SQL Server Database Performance Tuning: ETL the Right Way?

The good thing about the Microsoft SQL Server Database Engine is that there can be many ways to perform a certain task and the bad thing about the SQL Server Database Engine is that there can many ways to perform a certain task. Sometimes it can be difficult to choose the best option for your situation and so most people naturally go with what they are most familiar with.

Take choosing an  ETL process as an example. At its most basic level an ETL process simply moves data from point A (source) to point B (data warehouse) but there are many ways to do this and each one has its own inherent advantages and disadvantages. The hard part is that sometimes it is not immediately obvious that you have choosen the incorrect ETL process until months or years later when you start having performance and scalability issues with your ETL and the SQL Server Data Warehouse Database. In some instances people get so frustrated that they just throw more hardware at the problem. While your hardware vendor might love this approach, in most cases this doesn’t solve the root cause of the problem, which in most cases is more of an architectural problem than a hardware problem.

The following is a list of some of the ways that an ETL process can be setup with Microsoft SQL Server. Note: this is not a complete list. I just tried to list the most common methods that I have seen.

OLTP based ETL-ish

  • Mirroring or  SQL Server 2012  Database Availability Groups
  • Replication (Transactional, Merge, Peer-to-Peer )
  • Log Shipping

Data Warehouse ETL

  • Change Data Capture – CDC
  • Integration Services – SSIS
  • BCP and Flat-Files

OLTP based ETL

The OLTP based ETL techniques are usually employed to off load the overhead of reporting/analytical queries to a secondary backup or “data warehouse” SQL  Server. While they do accomplish this goal reasonable well they all come with inherent disadvantages that make them inappropriate for most SQL Server data warehouse ETL scenarios. The first is that every single DML operation is replayed on the “data warehouse” SQL  Server database. This is great if you want a transactionally consistent warm-backup however it will negatively affect the performance if that server happens to be a SQL Server ‘data warehouse’. For example: If a row is inserted into the source and then updated 100 times throughout the day then all those DML transactions will need to be performed on the secondary “data warehouse” SQL Server , which also must support all the reporting and analytical queries as well. You may be able to squeeze a little bit more performance out of the “data warehouse” SQL Server by using little tricks like changing the isolation level to READUNCOMITTED but this is a band aide fix to a much larger issue.
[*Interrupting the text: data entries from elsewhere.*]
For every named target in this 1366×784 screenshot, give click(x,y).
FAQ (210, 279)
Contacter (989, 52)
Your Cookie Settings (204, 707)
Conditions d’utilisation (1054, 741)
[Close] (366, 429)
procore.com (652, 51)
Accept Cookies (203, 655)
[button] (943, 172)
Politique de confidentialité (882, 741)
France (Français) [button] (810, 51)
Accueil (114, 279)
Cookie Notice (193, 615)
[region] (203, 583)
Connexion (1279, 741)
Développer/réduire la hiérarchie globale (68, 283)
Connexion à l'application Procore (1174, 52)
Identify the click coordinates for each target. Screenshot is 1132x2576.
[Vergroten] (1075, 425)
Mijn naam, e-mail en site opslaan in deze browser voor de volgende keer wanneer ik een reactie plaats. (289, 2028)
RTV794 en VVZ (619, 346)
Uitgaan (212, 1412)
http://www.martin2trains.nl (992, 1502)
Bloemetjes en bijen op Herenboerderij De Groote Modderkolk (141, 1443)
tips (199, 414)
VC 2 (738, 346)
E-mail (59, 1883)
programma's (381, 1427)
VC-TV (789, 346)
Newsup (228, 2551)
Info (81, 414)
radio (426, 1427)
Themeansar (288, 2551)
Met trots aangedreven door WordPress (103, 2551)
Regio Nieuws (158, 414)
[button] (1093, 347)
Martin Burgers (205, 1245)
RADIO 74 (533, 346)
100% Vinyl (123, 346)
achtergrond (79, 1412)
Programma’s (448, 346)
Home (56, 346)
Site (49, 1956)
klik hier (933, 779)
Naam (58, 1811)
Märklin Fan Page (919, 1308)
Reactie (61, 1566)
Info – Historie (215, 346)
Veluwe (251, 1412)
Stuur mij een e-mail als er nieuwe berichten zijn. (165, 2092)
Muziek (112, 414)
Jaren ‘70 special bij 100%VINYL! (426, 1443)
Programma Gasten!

Scalability can also quickly become an issue. If your “data warehouse” SQL Server, which only has 5 sources, runs fine right now with only few minor issues what happens  if the number of sources is increased to 50 or 500? That is 10 to 100 times an increase in volume of DML transactions that need to be committed on the SQL Server data warehouse server. I hope that your resume is up to date 😉

Aside from the issues mentioned above, additional processing will have to done on the “data warehouse” SQL Server to find the deltas so that a traditional star schema (fact and dimension tables) can be populated.

To be honest most the environments that use OLTP based ETLs have not implemented basic data warehouse best practices such as star schemas and so they will naturally pay a price in terms of performance and scalability in the future.

SQL Server Data Warehouse ETL

The SQL  Server Date Warehouse ETLs are more aligned to daily ETL workloads. They extract the data as it exists at a specific point of time. This is important because the SQL Server  data warehouse server does not have to process all of the DML transactions up to a specific point in time. After the nightly extraction and transformation processes are complete, all of the SQL Servers’s resources can be dedicated to reporting and analytical queries. This allows for better performance and scalability.

Using incremental data extraction techniques, such as Change Data Capture (CDC), scale very well because only the deltas are extracted from the source and not the full data sets. CDC also has the additional benefit of being able to tell you the DML operation that made the new row version and even which columns were changed! This great because it can greatly reduce the processing required for the transformation process to convert the data into a dimensional format.

Of course this approach assumes that you have gone through the effort to build solid dimensional model in the first place. If you have done that then things like the Fast Track Reference Appliances, Parrellel Data Warehouse, Page Comperssion, and ColumnStore Indexes will work beautifully   to  scale your data warehouse into multiple petabytes if needed!

In short use the right tool for the right job and in the long term that will save you a lot of extra work and pain. The old adage is correct: When you have a hammer everything looks like a nail. So don’t try hammering a screw or you will get screwed!